Material provided:
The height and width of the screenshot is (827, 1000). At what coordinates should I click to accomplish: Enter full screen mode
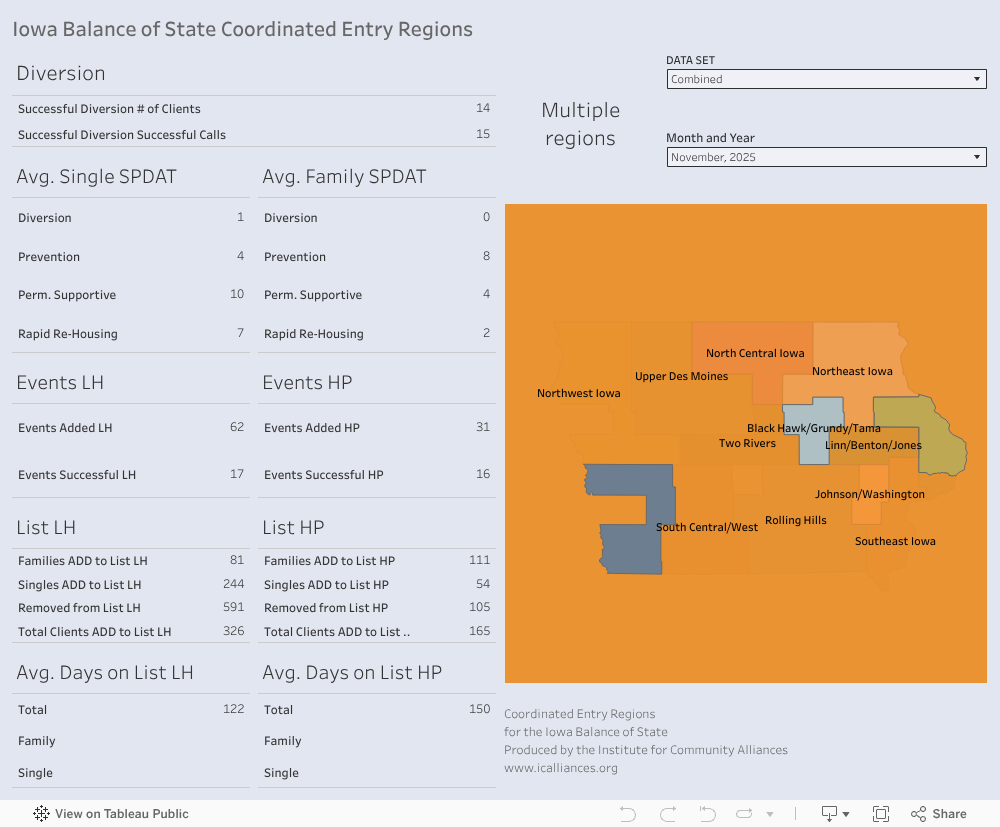881,814
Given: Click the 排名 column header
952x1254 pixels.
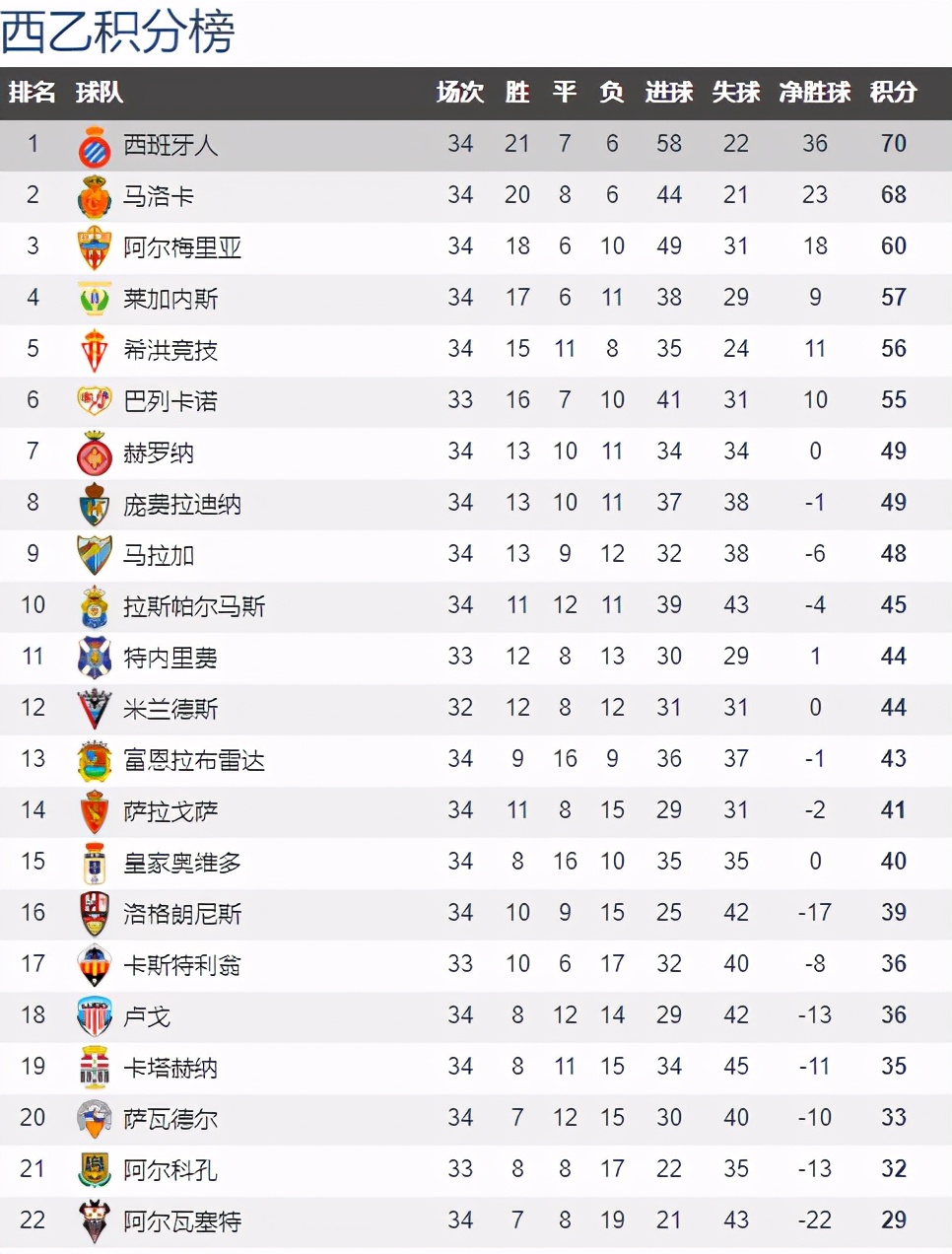Looking at the screenshot, I should pyautogui.click(x=33, y=93).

Work instructions:
Copy the entries above word for word, without the pictures.

Complete response:
The height and width of the screenshot is (827, 1000). At what coordinates should I click to accomplish: Enter full screen mode
881,814
Given: Click the 排名 column header
952x1254 pixels.
Looking at the screenshot, I should pyautogui.click(x=33, y=93).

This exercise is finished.